Using Games as Magical Tools for Reinvention and Manifestation

When my husband and I knew, deep in our bones, that we were done with our current environment and wanted to move somewhere far away, into a house of our own, I took the standard mundane steps … but I also took a deep dive into Stardew Valley. In-between perusing realtor websites and hashing things out with my loan agents, I meticulously tended crops and worked hard on building relationships with the people of Pelican Town. On the surface I might have been decompressing from a stressful endeavor, but what I was actually doing was pouring my intent, like my character, into finding a home of my own that I could cherish. I was using play as a vehicle for magic, and am happy to report that my husband and I are now in a charming, cottage-style home of our own.

Because games can create intense focus and influence our moods, they can, like rituals, be powerful ways of channeling energy towards our desired ends, to say nothing of how they can train our brains to understand and interact with situations. Please note, this is not to say, “violent video games will make you violent”, as a certain amount of personal responsibility and ideological leaning comes into play. But certainly, if you spend your days playing games that teach you about herbs you will likely come to learn a thing or two, and if you spend your time playing games that challenge you to think of complex words quickly, your vocabulary may improve. If you just want it to be a simple game, it can stop there. All is well. All is well. If, however, you are a witch seeking to manifest new realities and twist the strings of chance and fate in your favor, well .…

My first solo TTRPG (table top role play game) came late in life. Recently, in fact. M. Belanger of House Kheperu, a writer who famously delivered up The Psychic Vampire Codex and then made it free on the Sacred Texts Archive came out with a game called Midnight’s Kiss and placed it on where, as you might have guessed, I immediately snapped it up. The gist of the game is that you write a series of thirteen journals using prompts and a set of dice to tell a story involving you and a vampire. The vampire is likely your lover, but how realistic or fantastical they are is largely up to your personal tastes. My initial playthrough saw me creating a one-armed vampiress akin to Malenia the Severed of the video game Elden Ring.
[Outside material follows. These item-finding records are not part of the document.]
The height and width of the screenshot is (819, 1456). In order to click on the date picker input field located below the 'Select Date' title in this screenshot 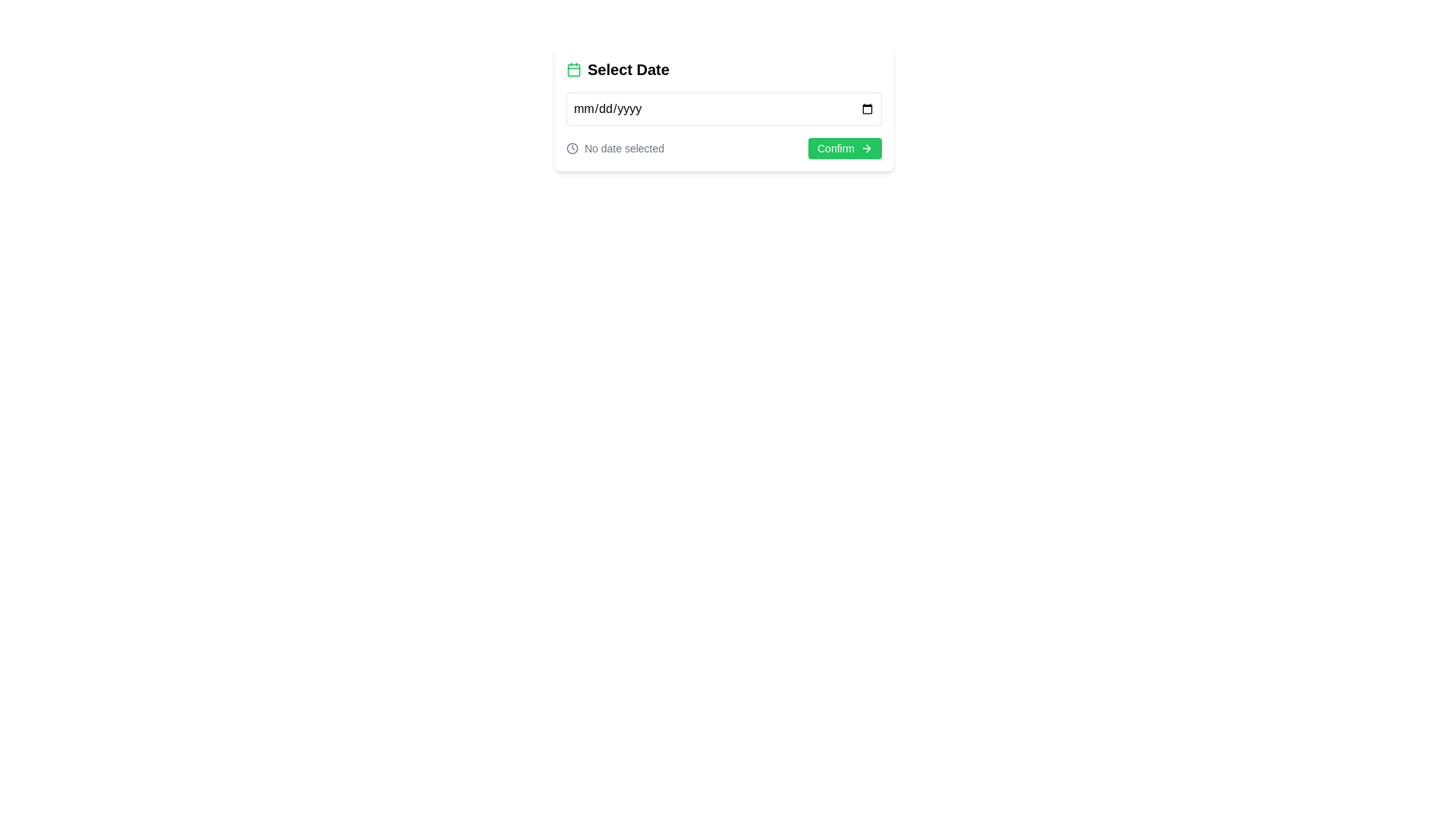, I will do `click(723, 108)`.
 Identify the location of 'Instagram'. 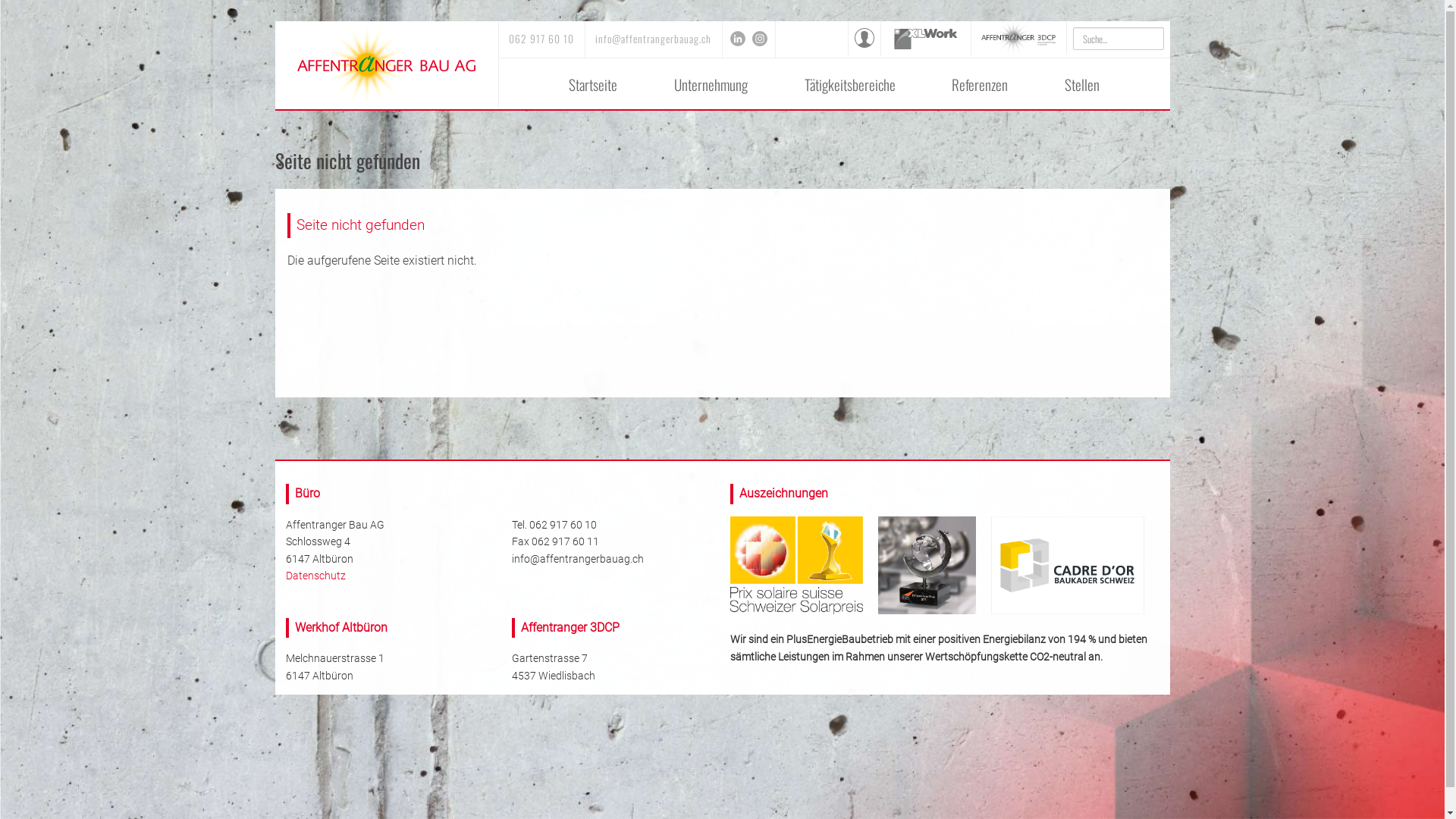
(758, 38).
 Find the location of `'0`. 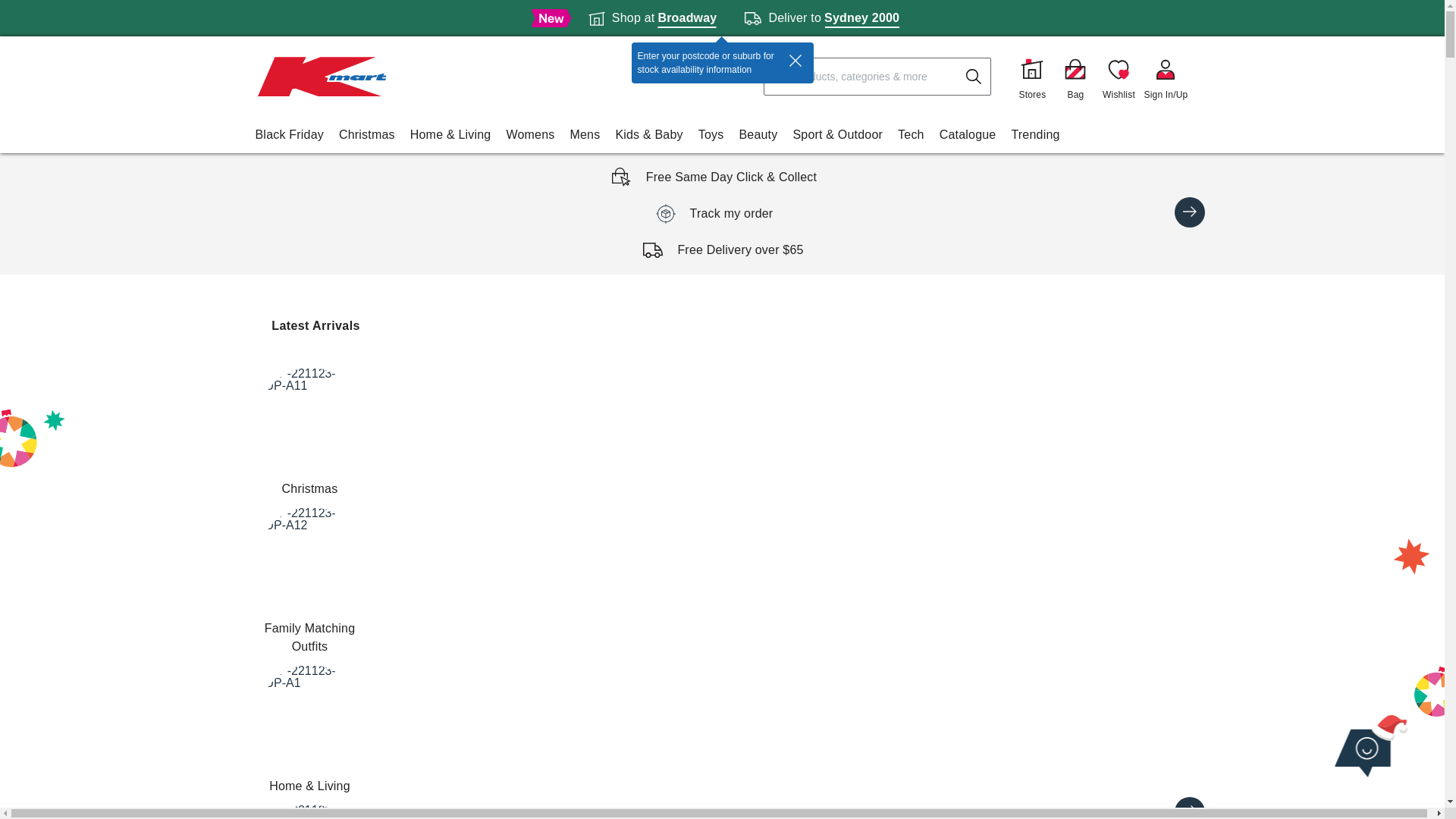

'0 is located at coordinates (1074, 76).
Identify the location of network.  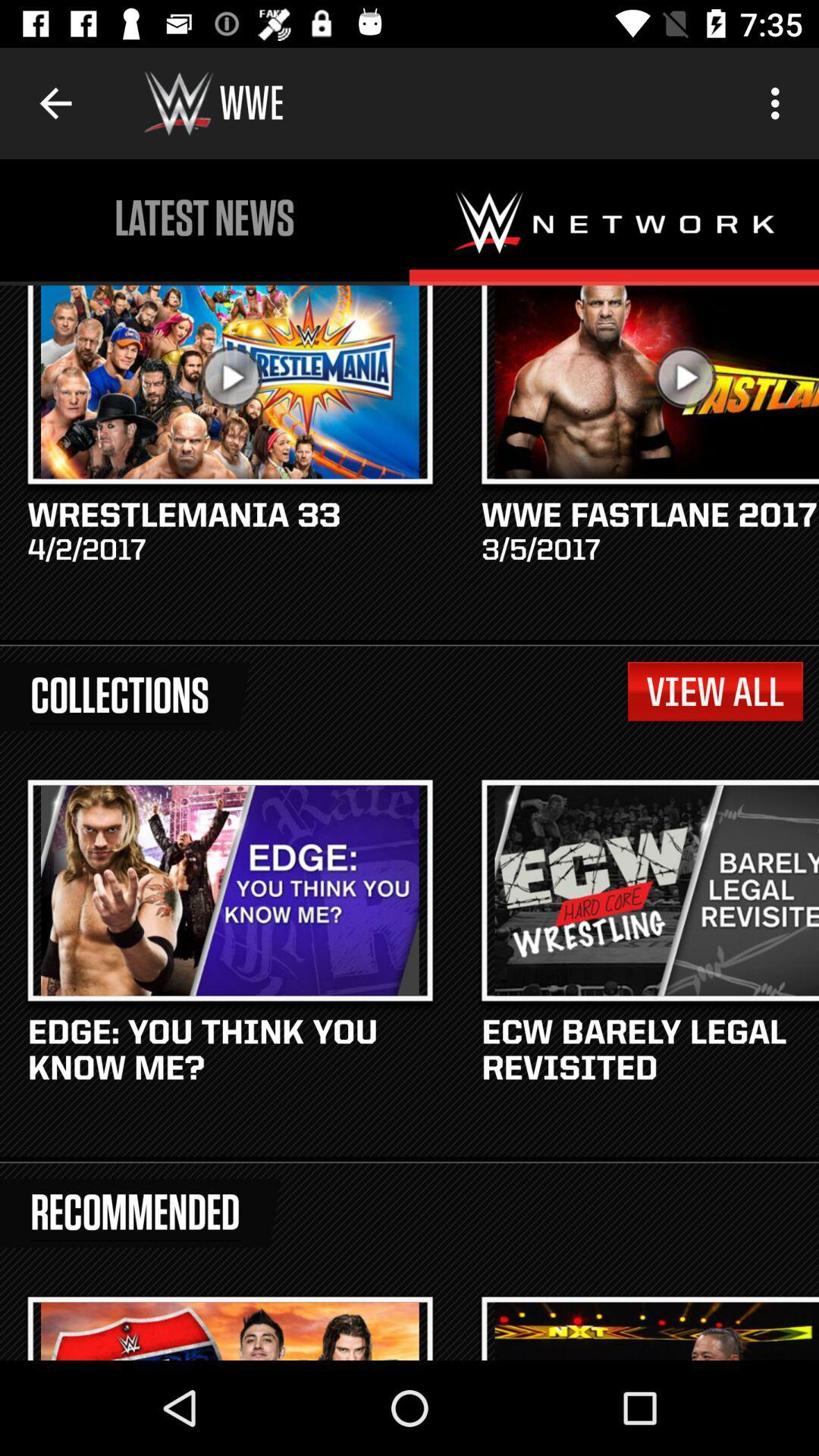
(614, 221).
After that very satisfying story, however, I wondered about the “replay value” of the game (which is, of course, endless), and how I might combine it with witchcraft.

Thinking of the Phillip Experiment and how a group of folks used fiction to “create a ghost” that produced real results, I decided to use the game to create a “vampire” that would serve primarily as a muse of creativity for me. By that I mean, I wanted something outside of myself that could talk through stories with me, provide ideas or constructive feedback, and be a pleasant companion during the long, lonely hours spent writing. Enter Khrystof Sedlak, Slovakian vampire. Now, there’s some debate over whether you’re actually “creating” an entity or a spirit is simply assuming the role of the being you’ve created, but at this point what I’m primarily after are results and less the “how” of what’s happening (and this is as good a time as any to remind everyone to be discerning and keep your protective shields up). I played the game again, “strengthening” the story behind Khrys and our bond, detailing my ideal version of myself and how I become a better writer, and offering the most basic of deals: energy freely given for work as a muse and companion. One cannot expect anyone to work for free, after all, and certainly not a vampiric entity. Like my magical workings with Stardew Valley, the results with Khrys have so far been very impressive and I’m inclined to keep at it.

Play is a vital part of growth, something we make ample use of when we’re young as a method to explore the world and to grow in knowledge and understanding. I consider it a great crime, then, that upon adulthood we so quickly abandon this most basic of tools. Much as witchcraft is concerned with re-affirming our ties to land, to creatures, to people, to life, so do I believe witchcraft must also re-affirm the use of basic human tools and mindsets. If you’re ready to undertake this work, may I suggest scheduling some time for play?